DNS Issues causing covers.openlibrary.org to be unusably slow #10417

cdrini · 2025-02-03T20:15:37Z

Summary

What is wrong?: covers.openlibrary.org reporting high rate of HTTP 499 responses (brown bands in the graph below), and requests taking ~30s to load covers.

Slow p95 and p99s in covers sentry, suspiciously aligned around the 4s and 5s, indicating some sort of timeout:

What caused it? DNS resolution on our covers servers seems to timeout >4s 0.40% of the time. This caused covers to be delayed when connecting to our database server, resulting in worker pool saturation, resulting in likely nginx queueing/very slow response times -- which often resulted in 499s when a browser would close the connection after having waiting too long.
What fixed it? Switching our database config to specify the direct IP of our database server instead of their hostname.

Drop in worker utilization and covers workers in the database connect method (the dark purple bars are the number of workers in the connect method at a certain moment in a given minute). From ~50 / 60 workers in the connect method at a given moment, to <5.

Drop in number of open database connections for covers:

Drop in p95 and p99 load times on covers (sentry)

Sentry apdex for covers requests also went up to ~100%:

The impact on our web nodes was less pronounced, but we saw similar load improvements to eg the /query.json endpoint, which is effectively just a wrapper around a database call:

And here is the change in workers in connect. Note only ol-web1 and ol-web2 were really affected; the investigation revealed that ol-web0 had a much lower DNS timeout rate, so I didn't bother changing it's config.

What was the impact? Cover load times of 30s sometimes during the periods of high 499s
What could have gone better?
Followup actions:
Add graphs for monitoring DNS timeout rate (here)
Add graphs for monitoring covers traffic (here)
Add graphs for monitoring gunicorn worker utilization (here for ol-web, here for covers)
Raise with IA Ops to investigate why the DNS might be timeout out in this fashion
Do analysis to determine if certain servers timeout more than others -- they do (results, internal only)

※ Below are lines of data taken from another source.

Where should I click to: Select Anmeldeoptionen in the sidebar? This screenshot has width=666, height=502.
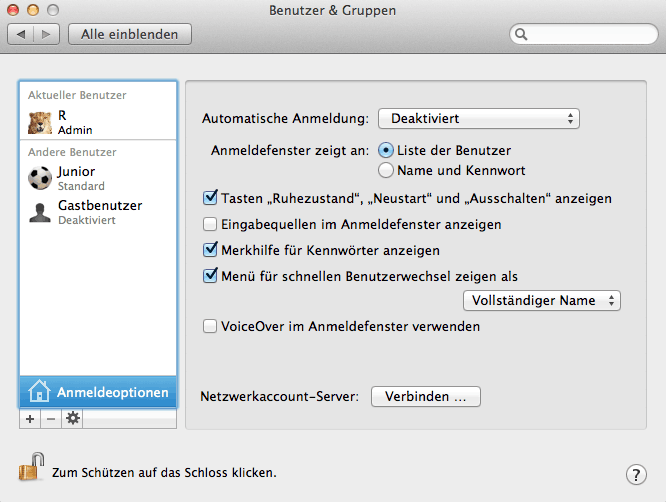98,390
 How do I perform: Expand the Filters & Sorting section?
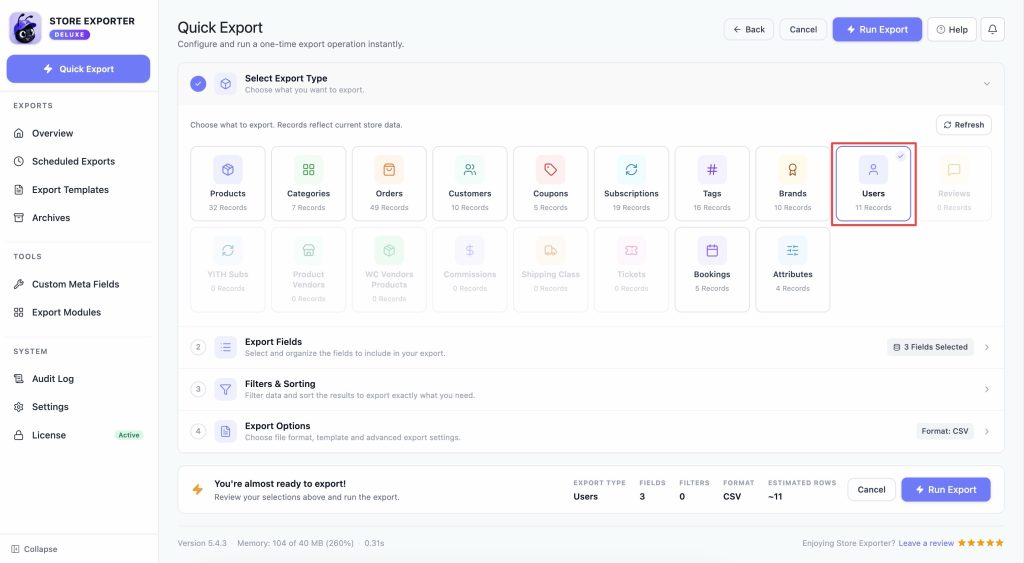click(591, 389)
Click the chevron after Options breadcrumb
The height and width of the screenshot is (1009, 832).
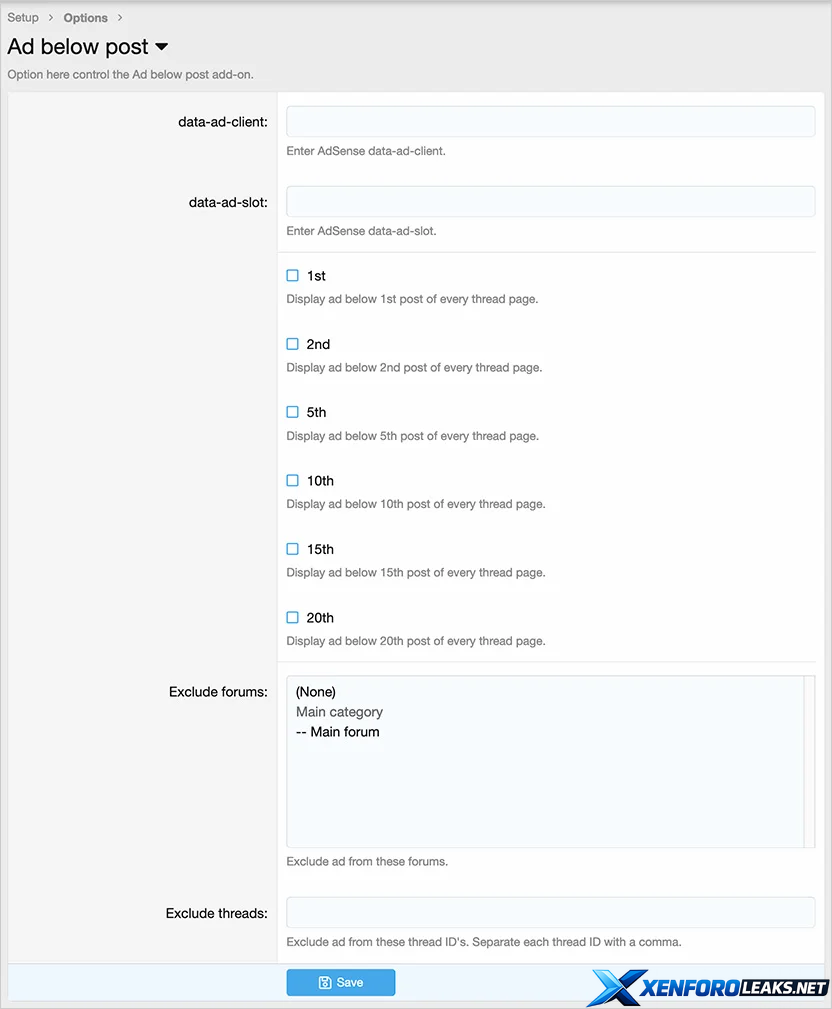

Server	MEDIAN of DNS Query Time (ms)	AVERAGE of DNS Query Time (ms) without outliers	MAX of DNS Query Time (ms)	SUM of Timedout	COUNTA of Server	Percent Timedout
ol-covers0	1	1.2085	5007	8	2000	0.40%
ol-web0	1	1.092	5004	1	2000	0.05%
ol-web1	1	1.196	5006	4	2000	0.20%
ol-web2	1	1.157	5005	4	2000	0.20%

Analyze whether making requests within/outside of docker makes a difference -- it doesn't (above spreadsheet)
Investigate updating gunicorn worker counts #10429

Steps to close

Assignment: Is someone assigned to this issue? (notetaker, responder)
Labels: Is there an Affects: label applied?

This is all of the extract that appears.